Short task 1:
For the passage on Horatio Nelson Poole, mark each statement yes or no and quote the exact words of the passage that decide it: (a) Poole was born in Philadelphia. (b) The Honolulu Museum of Art holds work by Poole. (c) Poole studied with Thomas Pollock Anshutz.
Short task 2:
According to the passage on Horatio Nelson Poole, how old was Horatio when his family moved to Philadelphia?
Short task 3:
Transcribe the passage on Horatio Nelson Poole from "Poole is known" to "the Fine Arts.".

Text passage:
┏━━

Horatio Nelson Poole (1884–1949) was an American painter, printmaker, muralist and teacher.

Poole is known for both his intaglio prints (such as Fruit and Grain) and paintings (such as A View of Honolulu near Old Plantation). The Fine Arts Museums of San Francisco, the Honolulu Museum of Art, the Isaacs Art Center (Waimea, Hawaii), Mills College, and the Oakland Museum of California are among the public collections holding work by Horatio Nelson Poole.

Life
Poole was born in Haddonfield, New Jersey on January 16, 1884, but his family moved to Philadelphia when Horatio was ten years old. He studied at the M Street High School, Philadelphia's School of Industrial Design, and then with Thomas Pollock Anshutz at the Pennsylvania Academy of the Fine Arts.

┗━━

Entries supplied:
┏━━

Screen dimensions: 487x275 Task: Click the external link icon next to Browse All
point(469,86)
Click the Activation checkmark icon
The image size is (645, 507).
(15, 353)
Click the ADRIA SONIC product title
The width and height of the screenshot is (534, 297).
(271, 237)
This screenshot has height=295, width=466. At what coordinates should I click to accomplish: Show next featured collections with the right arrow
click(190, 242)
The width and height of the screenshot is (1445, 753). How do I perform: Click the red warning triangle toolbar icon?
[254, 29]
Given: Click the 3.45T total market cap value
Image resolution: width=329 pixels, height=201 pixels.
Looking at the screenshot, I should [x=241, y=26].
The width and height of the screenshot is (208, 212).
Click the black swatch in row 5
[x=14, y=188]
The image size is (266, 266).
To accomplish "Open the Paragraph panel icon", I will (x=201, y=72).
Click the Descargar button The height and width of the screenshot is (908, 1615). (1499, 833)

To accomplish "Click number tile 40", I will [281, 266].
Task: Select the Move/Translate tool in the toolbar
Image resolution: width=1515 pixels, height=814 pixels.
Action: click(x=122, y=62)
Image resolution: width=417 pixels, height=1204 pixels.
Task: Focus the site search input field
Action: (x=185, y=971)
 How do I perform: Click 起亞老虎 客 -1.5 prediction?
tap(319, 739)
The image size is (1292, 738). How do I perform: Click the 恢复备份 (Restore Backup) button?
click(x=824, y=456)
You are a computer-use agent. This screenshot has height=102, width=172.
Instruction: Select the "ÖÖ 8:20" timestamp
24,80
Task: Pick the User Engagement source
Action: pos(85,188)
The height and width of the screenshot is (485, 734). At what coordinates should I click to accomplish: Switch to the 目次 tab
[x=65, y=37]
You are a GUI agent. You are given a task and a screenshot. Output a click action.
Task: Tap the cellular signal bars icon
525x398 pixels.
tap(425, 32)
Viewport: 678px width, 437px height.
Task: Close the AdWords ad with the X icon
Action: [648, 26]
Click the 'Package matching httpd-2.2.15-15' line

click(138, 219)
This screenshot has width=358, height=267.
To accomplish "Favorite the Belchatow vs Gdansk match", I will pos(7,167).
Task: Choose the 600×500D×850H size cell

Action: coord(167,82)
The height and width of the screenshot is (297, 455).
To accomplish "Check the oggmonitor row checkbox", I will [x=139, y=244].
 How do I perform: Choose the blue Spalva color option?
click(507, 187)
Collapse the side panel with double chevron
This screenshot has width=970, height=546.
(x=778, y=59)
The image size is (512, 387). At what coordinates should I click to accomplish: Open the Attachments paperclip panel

┗━━

Exercise result 1:
(a) No: "Poole was born in Haddonfield, New Jersey on January 16, 1884"
(b) Yes: "the Honolulu Museum of Art, the Isaacs Art Center (Waimea, Hawaii), Mills College, and the Oakland Museum of California are among the public collections holding work by Horatio Nelson Poole"
(c) Yes: "then with Thomas Pollock Anshutz at the Pennsylvania Academy of the Fine Arts"

Exercise result 2:
He was ten years old.

Exercise result 3:
Poole is known for both his intaglio prints (such as Fruit and Grain) and paintings (such as A View of Honolulu near Old Plantation). The Fine Arts Museums of San Francisco, the Honolulu Museum of Art, the Isaacs Art Center (Waimea, Hawaii), Mills College, and the Oakland Museum of California are among the public collections holding work by Horatio Nelson Poole.

Life
Poole was born in Haddonfield, New Jersey on January 16, 1884, but his family moved to Philadelphia when Horatio was ten years old. He studied at the M Street High School, Philadelphia's School of Industrial Design, and then with Thomas Pollock Anshutz at the Pennsylvania Academy of the Fine Arts.